5. odcinek „Rolnik szuka żony”
Za nami kolejny odcinek „Rolnik szuka żony”. Tym razem kandydaci i kandydatki mogli już zobaczyć, jak wygląda codzienność na gospodarstwie. Sebastian zabrał dziewczyny do kurnika, gdzie po raz pierwszy mogły nakarmić kury i zebrać jajka. Wiktoria zapoznała chłopaków ze swoimi zwierzakami – kandydaci odwiedzili świnki, czyli ukochane „blondyny” rolniczki.
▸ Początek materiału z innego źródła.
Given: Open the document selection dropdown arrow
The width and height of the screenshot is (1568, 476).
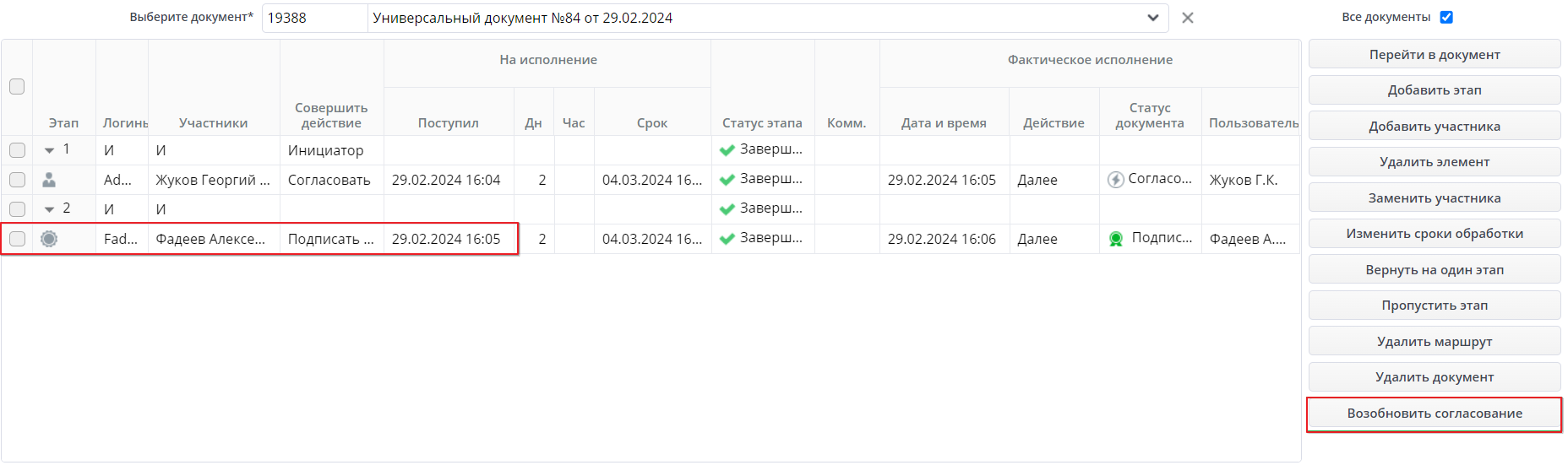Looking at the screenshot, I should 1152,18.
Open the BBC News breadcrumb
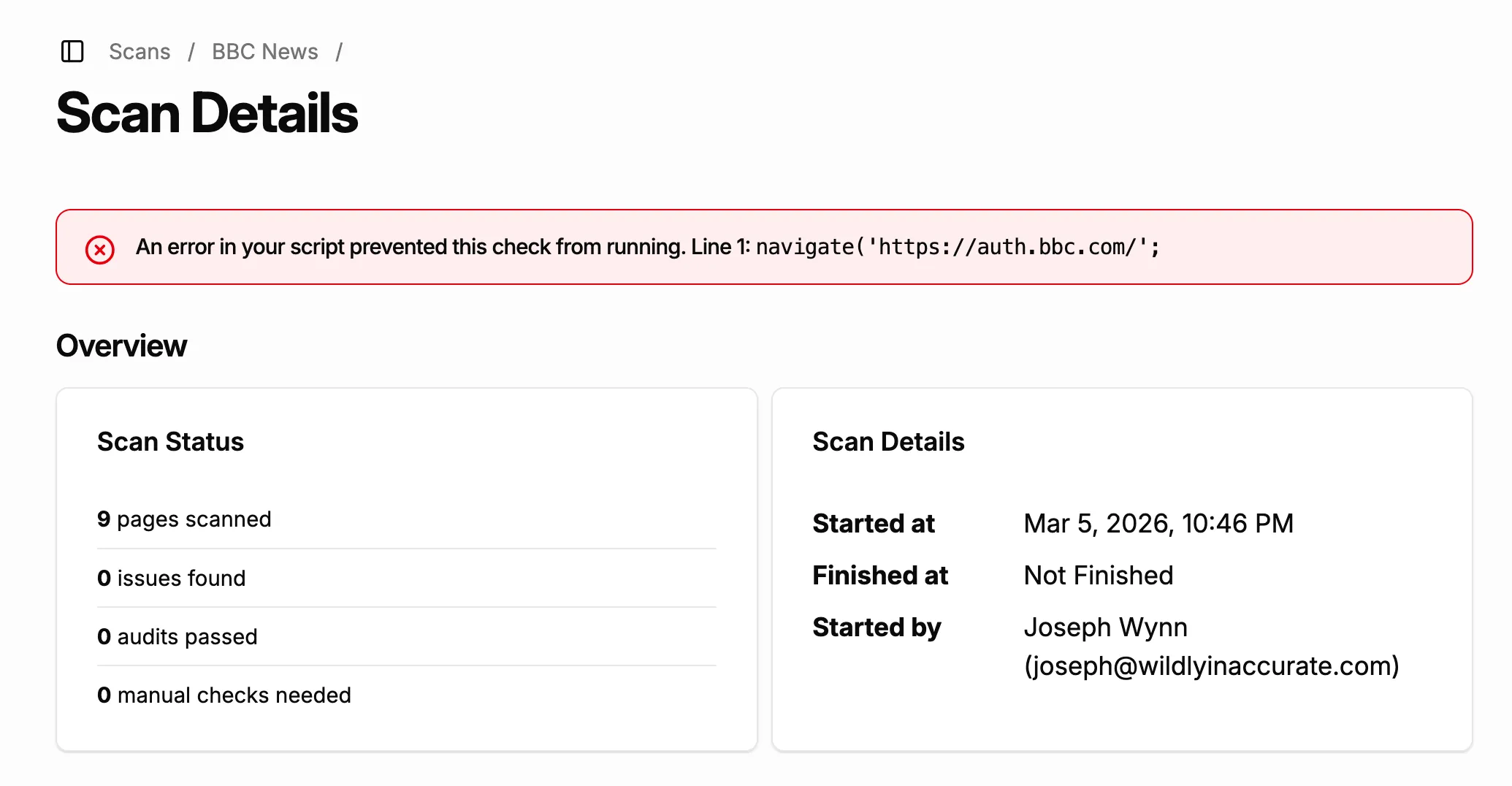This screenshot has height=786, width=1512. (x=264, y=52)
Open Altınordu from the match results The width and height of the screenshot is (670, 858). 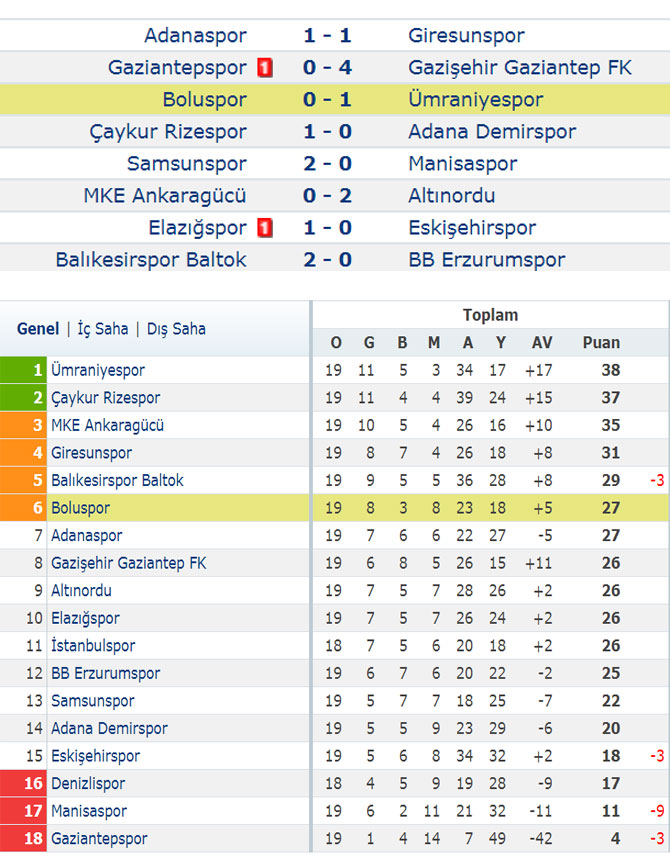point(452,196)
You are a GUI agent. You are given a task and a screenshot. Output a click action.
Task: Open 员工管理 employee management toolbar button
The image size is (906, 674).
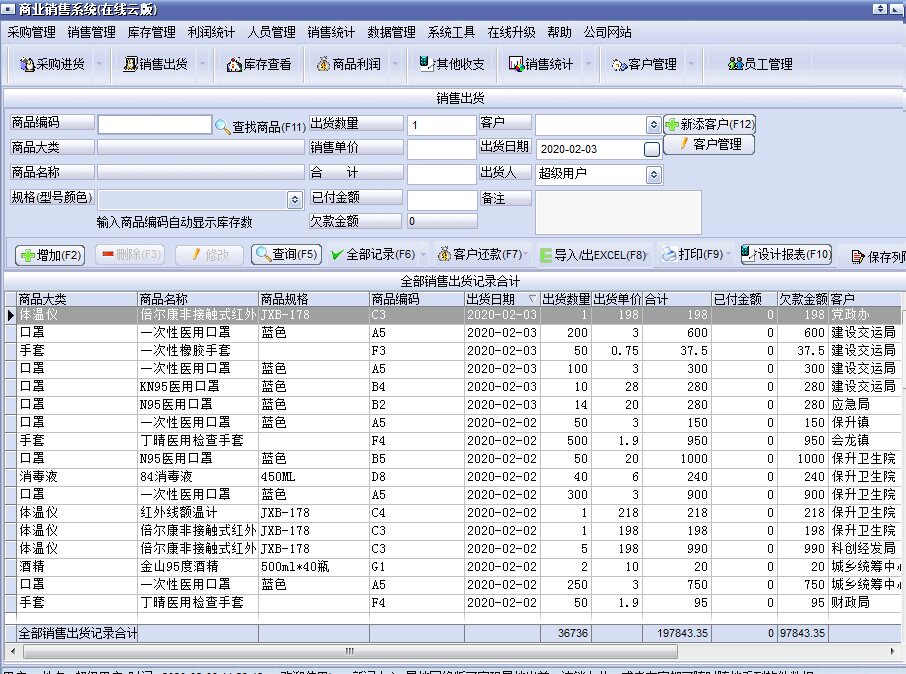[760, 64]
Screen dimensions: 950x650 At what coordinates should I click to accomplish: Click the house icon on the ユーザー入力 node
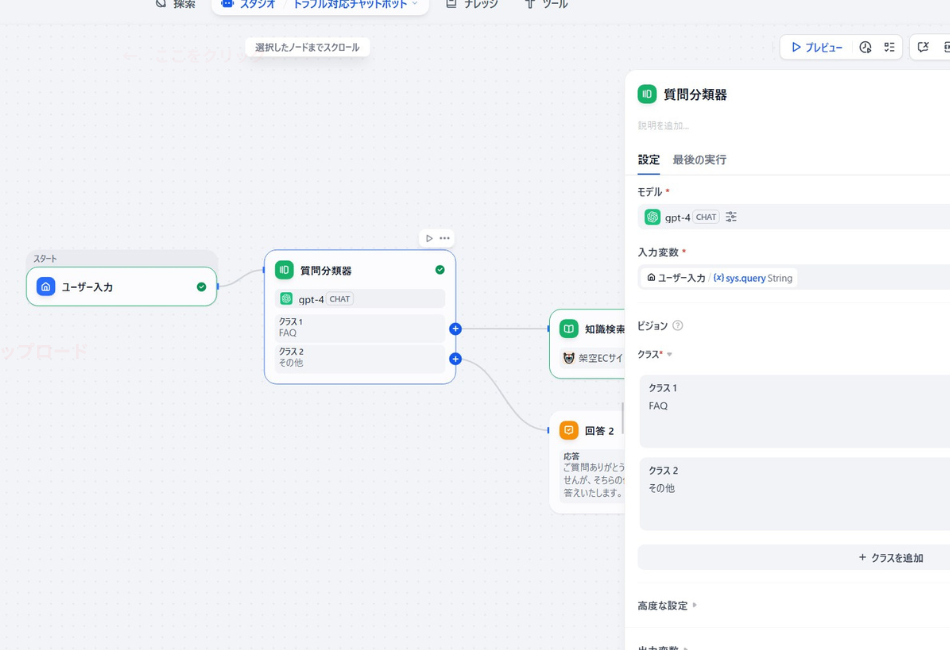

Marcin natomiast zaprosił dziewczyny do sadu – tam pomogły mu w zbiorze jabłek. Rolnik, poproszony o to przez Roksanę, porównał kandydatki do odmian.
Ta odmiana jest jak Ania – trzeba ją powoli, powoli poznawać, tak samo te jabłuszka się powoli zrywa, kilka razy. Roksana jesteś jak Gala, szybko się zrywa, szybko się poznaje, twarda, pewna siebie. Magda – Empire, bardzo intensywny, czerwono-fioletowy rumieniec, można zrywać na raz, bardzo ładnie się uśmiecha jak Magda – ocenił.
Podczas układania owoców w skrzynkach najlepiej poradziła sobie Magda, która przyjechała na wieś ze Stanów. Jej determinacja bardzo spodobała się mężczyźnie.
Magda zaimponowała mi tym, że nie chciała moich podpowiedzi, tylko ona sama – mówił.
Internauci spekulują odnośnie wybranki Marcina
Fani „Rolnika” aktywnie komentują internetowe posty, dotyczące programu. Wszystko wskazuje na to, że mają już nawet wybraną faworytkę, jeśli o „żonę” dla Marcina chodzi. Ich serca zdecydowanie skradła Ania – 35-letnia mieszkanka Warszawy, która ceni sobie spokój, przyrodę i wieczory z książką.
W komentarzach mogliśmy przeczytać: „Ładnie razem wyglądają”, „Oni najbardziej do siebie pasują”, „Ale mi pasują”, „Dojrzała i traktująca życie poważnie, super dziewczyna”, „Super kobieta, bardzo pozytywna energia od niej płynie”, „Idealna partnerka dla niego”, „Tu jest spasowanie na 100%”, „Super do siebie pasują”.
Widzom zdecydowanie najmniej do gustu przypadła 34-letnia Roksana, która pracuje w branży kosmetycznej: „Roksana, przykład w 100% jak nie zdobywać faceta”, „Roksana kończy przygodę w następnym tygodniu”, „Roksana irytuje mnie”.